*Task to complete*:
Go over the lines below, and when one contains the word "computer", copy it.

*Input data*:

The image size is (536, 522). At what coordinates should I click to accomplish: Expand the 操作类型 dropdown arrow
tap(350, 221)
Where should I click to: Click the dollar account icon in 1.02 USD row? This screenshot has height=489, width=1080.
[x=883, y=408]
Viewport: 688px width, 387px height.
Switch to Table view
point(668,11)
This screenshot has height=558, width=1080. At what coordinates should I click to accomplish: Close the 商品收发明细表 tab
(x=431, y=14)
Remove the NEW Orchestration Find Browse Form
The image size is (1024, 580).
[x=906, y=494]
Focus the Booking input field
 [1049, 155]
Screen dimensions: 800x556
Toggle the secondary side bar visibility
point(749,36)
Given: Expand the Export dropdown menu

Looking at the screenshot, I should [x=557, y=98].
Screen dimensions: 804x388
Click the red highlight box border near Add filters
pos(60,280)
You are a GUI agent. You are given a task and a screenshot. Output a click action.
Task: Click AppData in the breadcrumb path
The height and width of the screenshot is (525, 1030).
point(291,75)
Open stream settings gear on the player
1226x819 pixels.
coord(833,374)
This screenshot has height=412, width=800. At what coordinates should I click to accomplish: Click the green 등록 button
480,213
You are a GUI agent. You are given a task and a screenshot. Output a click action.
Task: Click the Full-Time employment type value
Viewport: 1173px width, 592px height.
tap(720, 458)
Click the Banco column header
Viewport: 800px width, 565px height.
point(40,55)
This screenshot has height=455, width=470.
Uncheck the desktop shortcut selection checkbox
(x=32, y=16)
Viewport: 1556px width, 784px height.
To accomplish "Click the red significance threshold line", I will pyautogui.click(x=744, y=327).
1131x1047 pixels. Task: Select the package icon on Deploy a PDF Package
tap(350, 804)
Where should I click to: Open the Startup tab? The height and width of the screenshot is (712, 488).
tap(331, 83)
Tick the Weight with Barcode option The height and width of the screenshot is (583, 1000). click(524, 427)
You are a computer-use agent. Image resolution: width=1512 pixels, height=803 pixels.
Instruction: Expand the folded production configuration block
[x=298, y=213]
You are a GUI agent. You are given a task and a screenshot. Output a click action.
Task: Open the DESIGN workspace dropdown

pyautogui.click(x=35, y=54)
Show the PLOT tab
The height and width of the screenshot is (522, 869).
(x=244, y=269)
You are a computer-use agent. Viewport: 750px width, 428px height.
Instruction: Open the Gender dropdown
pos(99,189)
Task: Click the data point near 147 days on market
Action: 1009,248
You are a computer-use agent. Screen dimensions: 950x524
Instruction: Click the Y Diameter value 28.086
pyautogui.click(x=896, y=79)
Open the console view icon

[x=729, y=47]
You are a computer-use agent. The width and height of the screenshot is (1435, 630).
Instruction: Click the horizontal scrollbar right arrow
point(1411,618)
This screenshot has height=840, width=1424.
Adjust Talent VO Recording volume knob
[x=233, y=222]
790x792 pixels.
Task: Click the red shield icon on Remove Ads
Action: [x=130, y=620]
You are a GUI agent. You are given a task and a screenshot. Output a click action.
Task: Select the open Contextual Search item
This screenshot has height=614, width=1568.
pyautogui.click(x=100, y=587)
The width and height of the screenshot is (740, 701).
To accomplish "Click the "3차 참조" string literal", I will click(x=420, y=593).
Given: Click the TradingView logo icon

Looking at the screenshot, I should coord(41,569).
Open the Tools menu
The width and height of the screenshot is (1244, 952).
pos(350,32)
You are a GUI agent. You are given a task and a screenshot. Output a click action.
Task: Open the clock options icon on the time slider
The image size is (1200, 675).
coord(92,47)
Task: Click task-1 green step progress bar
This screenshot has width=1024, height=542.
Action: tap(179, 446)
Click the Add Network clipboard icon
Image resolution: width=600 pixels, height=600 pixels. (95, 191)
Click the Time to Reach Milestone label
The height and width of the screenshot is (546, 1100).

*Written reply*:
You are a computer-use agent. Image resolution: width=1512 pixels, height=803 pixels.
You are a computer-use agent. Viewport: 750px width, 428px height.
You are a computer-use agent. Screen dimensions: 950x524
You are a computer-use agent. The width and height of the screenshot is (1435, 630).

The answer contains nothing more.